1.3 Compression After Impact (CAI) Test Method
Only four of the papers listed in Table 1 consider in-plane tensile or compressive residual strength [4, 15, 19, 46]. In contrast, low velocity impact and the effects of impact damage in laminated composites were intensively investigated in the past, as reviewed by Abrate [51]. CAI strength is a key design driver for composite structures subject to kinematic impact and the CAI strength can be related to the internal damage area [52]. Sun and Hallett [53] studied CAI strength after quasi-static indentation and low velocity impact and highlighted the importance of understanding the internal damage such as matrix cracks and delamination. X-ray Computed Tomography (CT) is extremely helpful in understanding such internal damage. It was successfully demonstrated by Nettles and Scharber [54] who concluded that the Mode II fracture toughness had a significant effect on delamination area which then correlated directly to CAI strength.

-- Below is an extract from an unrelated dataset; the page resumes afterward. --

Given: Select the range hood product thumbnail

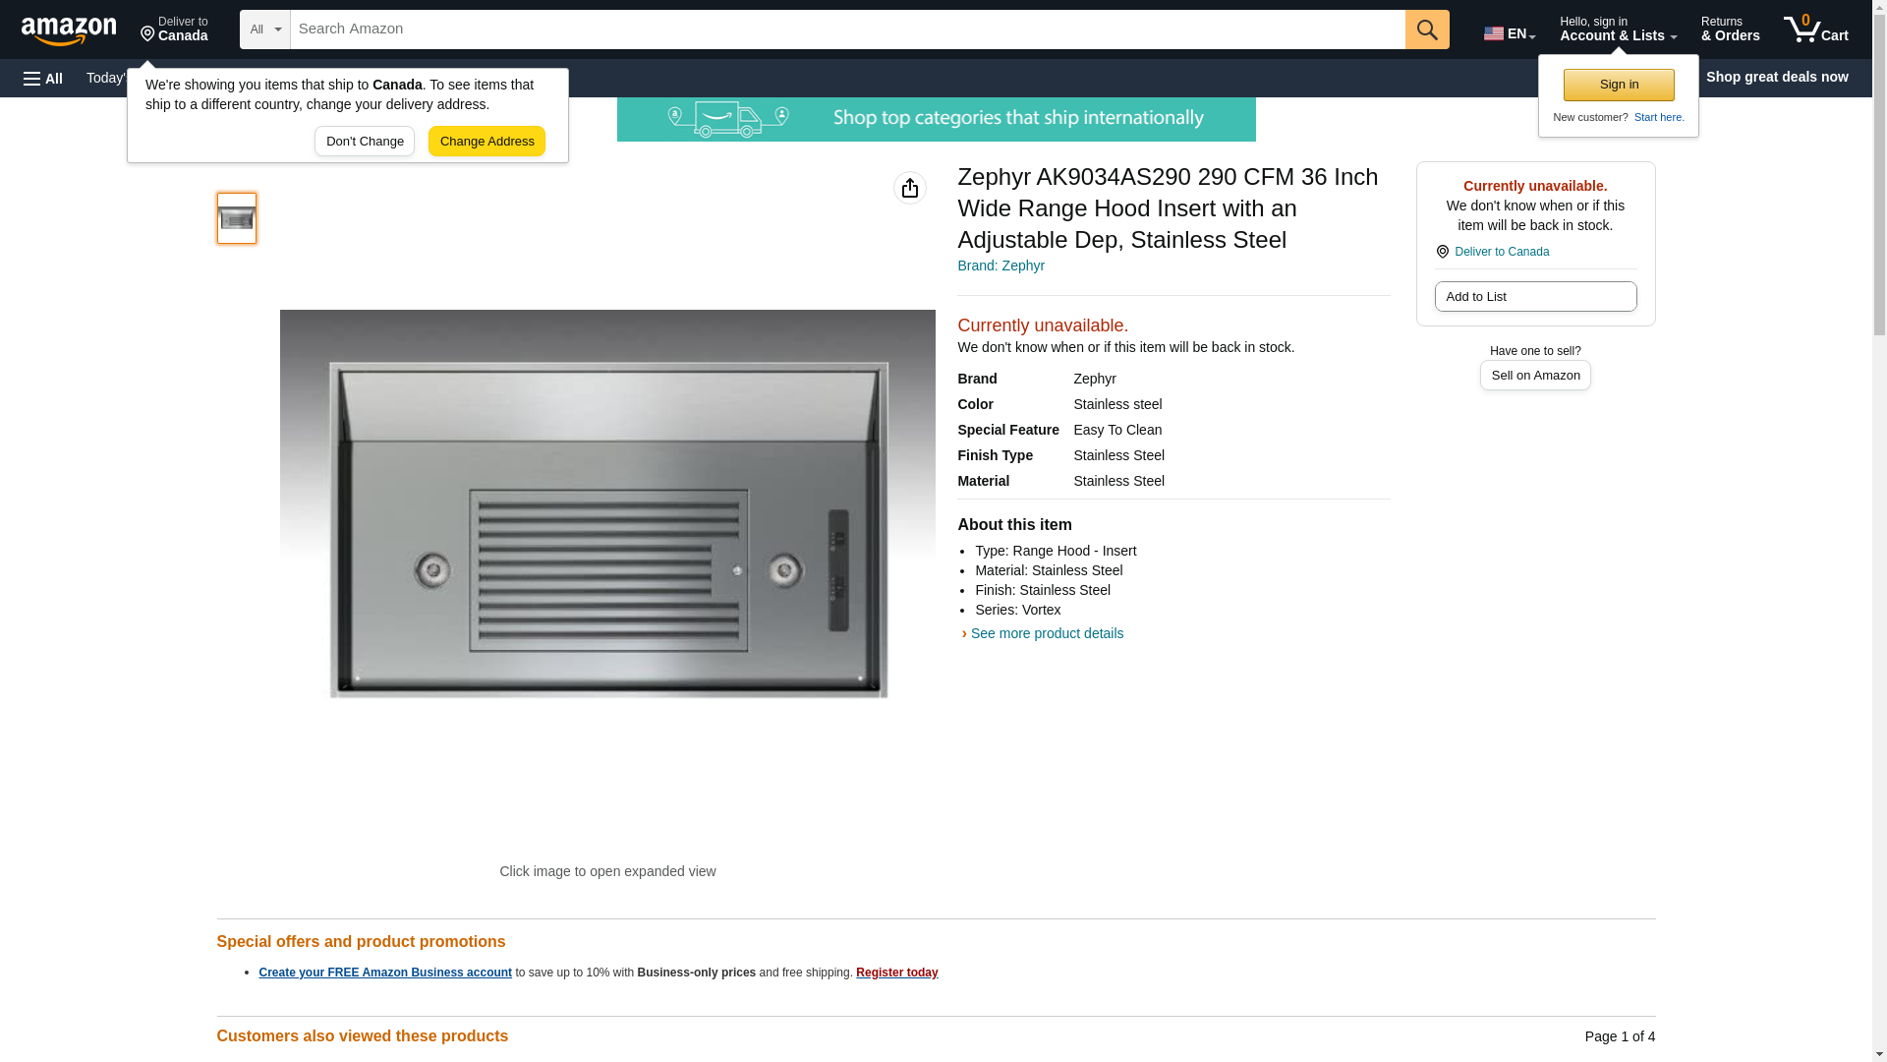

To date, few attempts have been made to adopt a standard CAI test method for measuring residual compressive strength after lightning strikes. Wang et al. [34] subjected 500 mm × 250 mm × 2 mm specimens to 93.7 kA Waveform A and D lightning tests before completing CAL tests using a compression arrangement inspired by the standard CAI jig. However, the use of long, thin specimens produced undesirable failure modes such as compressive failure away from the lightning damage zone due to buckling.
1.4 Summary
A small body of research has been conducted to determine the residual strength of composite specimens after lightning strike with various waveforms, peak currents, and protection layers. Peak current has been directly correlated with residual strength considering tensile, compression and flexural loading, of both complete specimens and sectioned sub-specimens. Several works have additionally drawn a connection between the general scale of lightning strike direct damage and the witnessed reduction in residual strength. Significantly only few papers [4, 15, 19] have considered in-plane compressive residual strength, and in these works non-standard test arrangements were used and some undesired specimen failure modes were observed. It is also well known that the CAI test is notoriously difficult to perform successfully [52]. Therefore, since there is very limited CAL work in the existing literature it is beneficial to investigate the difficulties and challenges associated with developing a standardised CAL test arrangement. Therefore, this paper will undertake a systematic experimental study to evaluate modifications necessary to standard CAI specimen geometry and test jig design to induce specimen failure at the lightning damage. The CAL tests will consider modifications to the standard CAI test method, and these will be used to test specimens which have been subjected to Waveform D strikes with four different peak currents. The key contribution of this work is to develop a new CAL test method and inform the research community of the advantages and disadvantages of using a standard CAI jig for CAL tests, given the lack of literature on this topic.
2 Experimental Set-up
2.1 Material and Layup
The material used in these tests was Hexcel’s HexPly® IM7/8552 carbon/epoxy pre-preg with a nominal ply thickness of 0.125 mm. The stacking sequence was quasi-isotropic [45/90/-45/0]4s for all specimens. The nominal overall thickness was 4 mm. A large test panel was designed (650 mm × 440 mm) and was struck in four quadrants to ensure material homogeneity and uniformity in manufacture. Figure 1 shows the schematic of the test specimen between the reinforced stainless-steel frame underneath and a white stainless-steel frame on top to distribute the loading pressure. Holes were drilled along the short edges and the specimen was bolted through these holes to securely fix the test specimen between the top and bottom frames. Figure 1b shows the dimensions of the top and bottom clamping frames and the resulting test area. This test area (500 mm × 440 mm) was then sectioned into four quadrants, one for each lightning test. Ideally, multiple lightning strike tests should be done at each current, but due to the cost and complexity of lightning tests and the current lack of data, valuable information can still be obtained with single strike tests in the current study.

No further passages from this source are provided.